Lisa B.: "Man hat eine emotionale Bindung"
B. hofft nun, dass die Spende erfolgreich war. "Ich würde mich unglaublich Freude, von ihm zu hören, wie es ihm geht, ob sein Körper meine Stammzellen angenommen hat, ob er sich gesundheitlich schon besser fühlt." Falls die Spende nicht angeschlagen haben sollte, würde sie das "unglaublich traurig machen", wie sie sagt. "Man hat eine emotionale Bindung, auch wenn man sich nicht kennt. Und natürlich habe ich die Hoffnung, dass alles gut geht."

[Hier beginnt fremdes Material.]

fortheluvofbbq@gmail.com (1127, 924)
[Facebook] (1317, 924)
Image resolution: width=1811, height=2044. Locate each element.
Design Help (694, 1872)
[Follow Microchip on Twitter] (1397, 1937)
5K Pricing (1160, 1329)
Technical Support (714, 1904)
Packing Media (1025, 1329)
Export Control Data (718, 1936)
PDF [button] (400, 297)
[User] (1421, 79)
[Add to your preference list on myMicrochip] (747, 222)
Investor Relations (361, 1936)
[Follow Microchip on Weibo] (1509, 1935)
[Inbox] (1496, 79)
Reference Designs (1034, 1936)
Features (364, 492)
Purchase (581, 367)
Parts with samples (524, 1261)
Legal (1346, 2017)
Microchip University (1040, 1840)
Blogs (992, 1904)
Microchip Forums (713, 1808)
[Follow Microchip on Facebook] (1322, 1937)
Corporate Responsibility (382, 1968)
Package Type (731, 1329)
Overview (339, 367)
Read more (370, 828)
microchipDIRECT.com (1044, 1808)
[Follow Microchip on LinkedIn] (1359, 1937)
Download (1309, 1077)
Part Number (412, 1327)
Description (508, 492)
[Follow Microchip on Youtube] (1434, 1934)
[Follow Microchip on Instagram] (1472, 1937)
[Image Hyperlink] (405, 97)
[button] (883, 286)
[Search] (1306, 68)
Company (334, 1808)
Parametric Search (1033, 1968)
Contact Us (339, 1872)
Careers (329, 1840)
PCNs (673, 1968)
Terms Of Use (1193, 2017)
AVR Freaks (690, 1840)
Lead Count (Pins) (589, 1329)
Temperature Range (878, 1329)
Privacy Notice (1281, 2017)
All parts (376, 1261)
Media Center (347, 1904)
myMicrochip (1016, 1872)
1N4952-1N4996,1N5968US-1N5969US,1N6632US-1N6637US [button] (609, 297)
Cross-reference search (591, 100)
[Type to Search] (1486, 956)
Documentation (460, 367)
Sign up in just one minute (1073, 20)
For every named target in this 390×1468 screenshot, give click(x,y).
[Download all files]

Nun möchte Lisa B. auch andere Menschen motivieren, sich zu registrieren und so die Chancen für weitere Blutkrebspatienten zu erhöhen, einen passenden Spender zu finden. Würde sie es wieder tun? "Auf jeden Fall", sagt sie. "Dabei hat niemand etwas zu verlieren, beide Seiten profitieren. Der Empfänger hat die Chance auf ein längeres Leben. Und beim Spender löst es unglaubliche Glücksgefühle aus, jemandem so ein Geschenk zu bereiten."